OpenStack is an open source software platform, originally developed in 2010, that allows organizations to build and maintain public and private clouds. OpenStack makes it possible to create cloud infrastructure with compute, storage, and networking components in an Infrastructure-as-a-Service (IaaS) model. It is designed for flexibility, massive scalability, and enterprise-grade security. 

OpenStack allows cloud operators to deploy virtual machines (VMs) that handle various cloud management tasks. It provides an infrastructure that allows cloud users to quickly and easily provision and deprovision cloud components and resources, with the ability to quickly scale resources up and down to match their current needs. All aspects of OpenStack can be accessed programmatically via APIs, to facilitate cloud automation.

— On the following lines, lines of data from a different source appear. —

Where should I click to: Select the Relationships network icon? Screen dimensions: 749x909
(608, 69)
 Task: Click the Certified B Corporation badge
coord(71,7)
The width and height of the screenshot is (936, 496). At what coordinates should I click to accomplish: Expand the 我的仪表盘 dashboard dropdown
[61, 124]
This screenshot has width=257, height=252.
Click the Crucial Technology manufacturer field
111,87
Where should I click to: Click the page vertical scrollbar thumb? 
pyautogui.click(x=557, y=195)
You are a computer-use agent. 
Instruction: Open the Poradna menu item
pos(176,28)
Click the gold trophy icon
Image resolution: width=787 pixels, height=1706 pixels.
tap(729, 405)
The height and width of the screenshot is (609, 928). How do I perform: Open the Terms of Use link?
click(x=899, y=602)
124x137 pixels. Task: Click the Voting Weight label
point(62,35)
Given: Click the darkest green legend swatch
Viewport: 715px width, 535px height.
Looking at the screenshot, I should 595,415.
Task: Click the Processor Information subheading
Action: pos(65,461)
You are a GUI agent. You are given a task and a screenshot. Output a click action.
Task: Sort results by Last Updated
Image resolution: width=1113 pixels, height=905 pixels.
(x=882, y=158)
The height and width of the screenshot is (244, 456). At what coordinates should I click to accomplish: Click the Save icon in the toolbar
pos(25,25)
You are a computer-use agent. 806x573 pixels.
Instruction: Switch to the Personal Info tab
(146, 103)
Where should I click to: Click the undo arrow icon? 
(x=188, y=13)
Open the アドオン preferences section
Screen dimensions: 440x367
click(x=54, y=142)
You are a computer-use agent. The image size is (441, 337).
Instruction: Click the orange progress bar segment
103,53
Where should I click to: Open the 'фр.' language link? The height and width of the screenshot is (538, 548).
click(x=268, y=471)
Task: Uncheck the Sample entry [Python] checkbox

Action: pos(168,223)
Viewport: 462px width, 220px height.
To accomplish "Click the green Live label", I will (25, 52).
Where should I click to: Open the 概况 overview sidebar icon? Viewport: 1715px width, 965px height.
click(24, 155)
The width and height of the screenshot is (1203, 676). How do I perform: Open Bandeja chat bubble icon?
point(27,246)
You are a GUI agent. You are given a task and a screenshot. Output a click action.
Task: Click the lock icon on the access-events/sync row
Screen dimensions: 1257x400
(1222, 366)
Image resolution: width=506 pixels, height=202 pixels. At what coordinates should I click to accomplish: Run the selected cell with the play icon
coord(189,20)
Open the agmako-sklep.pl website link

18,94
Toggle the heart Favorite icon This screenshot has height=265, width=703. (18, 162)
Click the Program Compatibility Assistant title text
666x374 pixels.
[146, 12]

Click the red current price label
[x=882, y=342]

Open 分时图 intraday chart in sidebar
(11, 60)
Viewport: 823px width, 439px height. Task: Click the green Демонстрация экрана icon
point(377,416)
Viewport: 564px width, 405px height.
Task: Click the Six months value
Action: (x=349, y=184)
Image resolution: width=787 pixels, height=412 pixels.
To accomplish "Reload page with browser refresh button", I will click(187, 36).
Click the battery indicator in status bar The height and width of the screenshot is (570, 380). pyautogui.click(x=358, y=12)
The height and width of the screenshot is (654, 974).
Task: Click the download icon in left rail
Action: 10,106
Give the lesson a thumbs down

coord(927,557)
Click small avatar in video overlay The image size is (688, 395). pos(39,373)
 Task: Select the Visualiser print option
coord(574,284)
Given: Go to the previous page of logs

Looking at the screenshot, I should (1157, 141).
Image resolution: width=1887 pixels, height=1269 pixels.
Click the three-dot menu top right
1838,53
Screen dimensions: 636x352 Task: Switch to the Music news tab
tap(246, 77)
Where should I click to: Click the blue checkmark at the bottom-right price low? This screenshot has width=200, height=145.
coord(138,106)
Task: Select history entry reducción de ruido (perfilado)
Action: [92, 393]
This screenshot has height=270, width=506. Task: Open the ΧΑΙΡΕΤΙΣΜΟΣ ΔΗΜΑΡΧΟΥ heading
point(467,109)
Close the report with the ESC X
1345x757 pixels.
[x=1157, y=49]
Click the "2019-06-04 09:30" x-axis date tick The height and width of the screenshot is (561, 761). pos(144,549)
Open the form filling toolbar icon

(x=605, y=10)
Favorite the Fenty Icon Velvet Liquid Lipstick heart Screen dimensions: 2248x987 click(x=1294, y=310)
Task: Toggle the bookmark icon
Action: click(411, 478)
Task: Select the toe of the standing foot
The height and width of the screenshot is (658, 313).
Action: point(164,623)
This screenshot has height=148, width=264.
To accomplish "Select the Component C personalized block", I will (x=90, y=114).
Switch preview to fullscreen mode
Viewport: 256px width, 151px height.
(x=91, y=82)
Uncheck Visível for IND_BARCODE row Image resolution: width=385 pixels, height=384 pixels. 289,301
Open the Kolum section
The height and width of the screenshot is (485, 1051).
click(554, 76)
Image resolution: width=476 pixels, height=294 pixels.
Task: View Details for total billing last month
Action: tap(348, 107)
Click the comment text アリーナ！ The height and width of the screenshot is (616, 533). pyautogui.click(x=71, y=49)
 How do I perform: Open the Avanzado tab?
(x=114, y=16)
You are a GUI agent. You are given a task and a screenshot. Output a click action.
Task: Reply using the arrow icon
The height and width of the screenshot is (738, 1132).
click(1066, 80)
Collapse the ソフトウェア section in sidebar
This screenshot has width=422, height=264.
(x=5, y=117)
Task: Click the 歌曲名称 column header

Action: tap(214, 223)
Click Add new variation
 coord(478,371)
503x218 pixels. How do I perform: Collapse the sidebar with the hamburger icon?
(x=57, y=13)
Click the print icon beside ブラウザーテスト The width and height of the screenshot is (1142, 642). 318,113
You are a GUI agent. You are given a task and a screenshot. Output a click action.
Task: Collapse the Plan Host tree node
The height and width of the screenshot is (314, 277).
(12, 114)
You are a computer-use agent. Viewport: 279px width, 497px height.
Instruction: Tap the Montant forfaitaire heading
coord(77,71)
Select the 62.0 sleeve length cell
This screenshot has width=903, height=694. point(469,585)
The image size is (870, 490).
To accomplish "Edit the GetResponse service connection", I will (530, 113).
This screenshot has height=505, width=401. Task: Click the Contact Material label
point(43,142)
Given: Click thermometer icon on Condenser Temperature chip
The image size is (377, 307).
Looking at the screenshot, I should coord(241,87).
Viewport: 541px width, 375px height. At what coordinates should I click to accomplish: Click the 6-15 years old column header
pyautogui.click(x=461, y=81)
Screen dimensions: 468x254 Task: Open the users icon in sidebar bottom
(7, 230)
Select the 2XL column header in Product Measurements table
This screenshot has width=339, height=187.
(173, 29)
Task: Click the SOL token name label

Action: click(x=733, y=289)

Recent OpenStack Security Vulnerabilities

OpenStack is a mission critical system used to deploy enterprise resources at large scale. For this reason, it is a prime target for attackers. Because OpenStack projects are open source, attackers can study their code and discover vulnerabilities relatively easily. Here are a few severe vulnerabilities discovered in OpenStack over the past few years, codified as common vulnerability enumerations (CVEs).

Keep in mind that many more vulnerabilities exist, some of which may not have been discovered yet. The biggest danger is a new “zero day” vulnerability that could exist in your OpenStack deployment right now, unbeknownst to you or OpenStack contributors. This requires a proactive approach to securing applications in the OpenStack toolset, as I discuss in the following section.

CVE-2020-26943

This is an issue with the OpenStack blazar-dashboard component. Users who are granted access to Horizon’s Blazar dashboard can trigger code execution on the Horizon host, due to the use of the Python eval() function. This can result in unauthorized access to the Horizon host compromise of the Horizon service. The vulnerability affects all setups 

Affected versions: 1.3.1, 2.0.0, 3.0.0, and earlier

Affected setup: OpenStack users running the Horizon dashboard using the blazar-dashboard plugin. 

CVE-2021-20267

A flaw was found in the default Open vSwitch firewall rules for openstack-neutron. Anyone controlling a server instance connected to a virtual switch can send a carefully crafted packet and spoof the IPv6 address of another system on the network, causing denial of service (DoS). Another possibility is that traffic destined for other destinations may be intercepted by an attacker.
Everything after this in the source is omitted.